** Start RECORDS FOR THE TASK **

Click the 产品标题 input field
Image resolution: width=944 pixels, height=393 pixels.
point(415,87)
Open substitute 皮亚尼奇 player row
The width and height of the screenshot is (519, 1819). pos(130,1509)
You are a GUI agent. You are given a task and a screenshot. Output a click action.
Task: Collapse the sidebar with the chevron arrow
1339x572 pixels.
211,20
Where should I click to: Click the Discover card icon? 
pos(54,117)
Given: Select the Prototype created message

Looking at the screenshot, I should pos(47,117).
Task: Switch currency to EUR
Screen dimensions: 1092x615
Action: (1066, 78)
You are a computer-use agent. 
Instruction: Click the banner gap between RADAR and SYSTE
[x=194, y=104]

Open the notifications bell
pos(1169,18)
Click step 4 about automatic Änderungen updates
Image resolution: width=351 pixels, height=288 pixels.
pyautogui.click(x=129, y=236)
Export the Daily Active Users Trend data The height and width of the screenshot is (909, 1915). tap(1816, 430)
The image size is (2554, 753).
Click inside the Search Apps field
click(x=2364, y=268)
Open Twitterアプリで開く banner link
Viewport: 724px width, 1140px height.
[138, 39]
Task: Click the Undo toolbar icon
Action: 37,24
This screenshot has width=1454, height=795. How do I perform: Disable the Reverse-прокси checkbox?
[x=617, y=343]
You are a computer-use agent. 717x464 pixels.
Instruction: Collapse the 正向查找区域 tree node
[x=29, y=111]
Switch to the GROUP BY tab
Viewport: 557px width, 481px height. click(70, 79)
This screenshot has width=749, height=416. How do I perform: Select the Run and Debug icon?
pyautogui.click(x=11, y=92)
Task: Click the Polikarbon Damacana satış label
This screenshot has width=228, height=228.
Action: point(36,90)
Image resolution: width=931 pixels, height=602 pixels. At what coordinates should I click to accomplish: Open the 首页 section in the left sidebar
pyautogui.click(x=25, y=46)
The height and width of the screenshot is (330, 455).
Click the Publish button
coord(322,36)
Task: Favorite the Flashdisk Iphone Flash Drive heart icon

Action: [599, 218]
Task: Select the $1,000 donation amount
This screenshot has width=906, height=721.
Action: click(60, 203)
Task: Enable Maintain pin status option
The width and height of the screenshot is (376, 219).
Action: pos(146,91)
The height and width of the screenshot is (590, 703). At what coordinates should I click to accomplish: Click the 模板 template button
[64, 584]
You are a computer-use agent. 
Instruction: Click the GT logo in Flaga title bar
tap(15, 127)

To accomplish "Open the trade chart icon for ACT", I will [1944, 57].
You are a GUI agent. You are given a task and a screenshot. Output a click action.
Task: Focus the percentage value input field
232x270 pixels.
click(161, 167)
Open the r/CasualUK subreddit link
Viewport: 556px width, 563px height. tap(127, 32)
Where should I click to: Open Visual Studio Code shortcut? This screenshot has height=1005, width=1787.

** End RECORDS FOR THE TASK **

EXERCISE DIRECTIONS: State how many lines in the entries above contain the string "Open", counting uppercase and lowercase letters as different. Reply with the number alone.

TASK RESULT: 7